Extract exactly the range of lines bounded by the line containing "Collapse the sidebar with arrow handle" and the final line of the listing, both ends included, and no other lines.
------ SUPPLIED RECORDS
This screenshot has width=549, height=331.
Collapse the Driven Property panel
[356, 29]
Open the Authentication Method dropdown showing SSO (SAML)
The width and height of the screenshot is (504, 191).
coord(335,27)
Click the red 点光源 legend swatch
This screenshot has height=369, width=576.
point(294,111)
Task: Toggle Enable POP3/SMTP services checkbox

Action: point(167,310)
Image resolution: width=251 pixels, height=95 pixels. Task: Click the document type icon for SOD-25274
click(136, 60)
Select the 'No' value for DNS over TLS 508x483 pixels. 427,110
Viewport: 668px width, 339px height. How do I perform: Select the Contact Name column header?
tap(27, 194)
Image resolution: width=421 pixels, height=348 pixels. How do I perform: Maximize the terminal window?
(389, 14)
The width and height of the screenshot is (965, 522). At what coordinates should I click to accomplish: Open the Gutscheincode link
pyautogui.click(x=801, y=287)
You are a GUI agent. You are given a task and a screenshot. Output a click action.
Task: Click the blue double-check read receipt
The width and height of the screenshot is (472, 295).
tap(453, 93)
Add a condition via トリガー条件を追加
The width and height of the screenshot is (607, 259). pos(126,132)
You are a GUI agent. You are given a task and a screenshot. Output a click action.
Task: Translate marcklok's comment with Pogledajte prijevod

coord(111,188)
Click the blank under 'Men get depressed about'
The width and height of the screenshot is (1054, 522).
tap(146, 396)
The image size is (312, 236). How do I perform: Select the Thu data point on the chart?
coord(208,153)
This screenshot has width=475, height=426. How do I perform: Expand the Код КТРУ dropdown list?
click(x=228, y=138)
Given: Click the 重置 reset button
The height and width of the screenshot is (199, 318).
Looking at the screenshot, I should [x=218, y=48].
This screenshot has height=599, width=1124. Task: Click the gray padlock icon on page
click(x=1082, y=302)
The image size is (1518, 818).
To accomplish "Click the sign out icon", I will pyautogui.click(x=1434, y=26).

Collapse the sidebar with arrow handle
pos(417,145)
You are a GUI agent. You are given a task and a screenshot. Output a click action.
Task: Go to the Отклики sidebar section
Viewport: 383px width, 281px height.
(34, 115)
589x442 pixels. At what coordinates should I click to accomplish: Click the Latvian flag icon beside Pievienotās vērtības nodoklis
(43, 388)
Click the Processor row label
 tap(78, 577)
------------
- ANSWER SPACE
Collapse the sidebar with arrow handle
pos(417,145)
You are a GUI agent. You are given a task and a screenshot. Output a click action.
Task: Go to the Отклики sidebar section
Viewport: 383px width, 281px height.
(34, 115)
589x442 pixels. At what coordinates should I click to accomplish: Click the Latvian flag icon beside Pievienotās vērtības nodoklis
(43, 388)
Click the Processor row label
 tap(78, 577)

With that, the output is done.